Someone touched my hand, startling me. I snatched my hand back. I refocused on what was in front of me. Viola’s eyes were wide with a combination of alarm, concern, and a look that said Don’t make me pepper spray you. I realized Viola was the one who had touched my hand. I also realized my fist was clenched and cocked back, ready to punch. Embarrassed, I brought my fist to my mouth and pretended to cough into it. Where was choking on a pumpkin spice latte when you needed it?
“What is your deal?” Viola demanded.
“What do you mean?” I asked, shooting for wide-eyed innocence and likely hitting busted instead.
“Ever since we sat down, you’ve been looking around like you’re expecting someone to stab you to death. And just now, when I touched you, you reacted like I really did stab you.”
“Sorry. I’m a little jumpy. I’ve had some brushes with violence since moving to Astor City.” You can say that again, I thought. “Being from a small town originally, it’s not something I’m used to. Just last night I saw a mugging. Four guys robbing an old man.”

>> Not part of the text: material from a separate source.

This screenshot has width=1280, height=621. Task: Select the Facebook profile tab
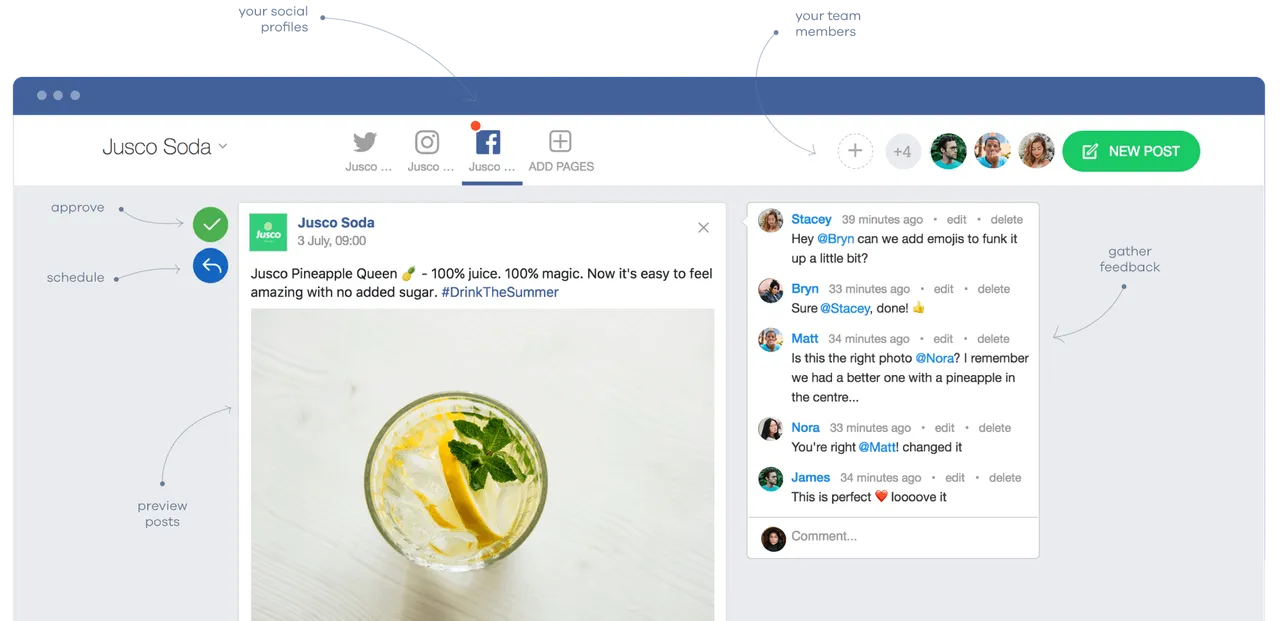coord(491,151)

“That’s terrible! What did you do?”
“I shouted at the muggers, ran toward them, and they got spooked and ran off.” Another lie. What really happened was they got spooked when I dove from the sky like a peregrine falcon. I roughed them up a little to teach them a lesson; I had little faith the overwhelmed and corrupt Astor City justice system would teach them anything other than how to be better criminals. Then I immobilized them with my powers and used my watch to call the cops.

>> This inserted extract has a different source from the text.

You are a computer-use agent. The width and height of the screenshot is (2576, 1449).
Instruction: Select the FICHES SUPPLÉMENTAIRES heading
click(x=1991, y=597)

“Thank goodness they ran off,” Viola said.
“Why do you say that?” I asked, puzzled.
“Because if they hadn’t, they might’ve hurt you.”
“Oh. Yeah, I suppose they might have.”
Viola leaned back in her chair. She crossed her arms as she looked at me probingly. “You’re an interesting fella, Theodore Conley.”
“Why do you say that?” I asked again. I was a brilliant conversationalist. No wonder I had few friends.
“Let me count the ways. You ran toward four muggers and act like that’s the most natural thing in the world to do when most people in the city would’ve just minded their own business or at least kept their distance and simply called the cops. Normally I’d assume a guy was lying about confronting muggers to try to impress me, but I get the feeling you couldn’t care less about impressing me. I’m not sure if I should be offended by that, by the way. You seemed surprised at the thought the muggers could have hurt you. You’re sizing up everyone who walks through the door like you might have to wrestle them later. You inherited a pile of money in your twenties, yet instead of partying 24/7 the way a lot of people our age would, you’re giving a lot of it away. Your hands are as fidgety as a little kid’s, yet the rest of you is as calm and still as a lake, with no wasted movement. At least on the surface. Despite your veneer of calm, you’re wound as tight as a two-dollar watch, as indicated by how you overreacted when I touched your hand. And on top of all that, you go around quoting the Bible, which is not something people our age normally do.”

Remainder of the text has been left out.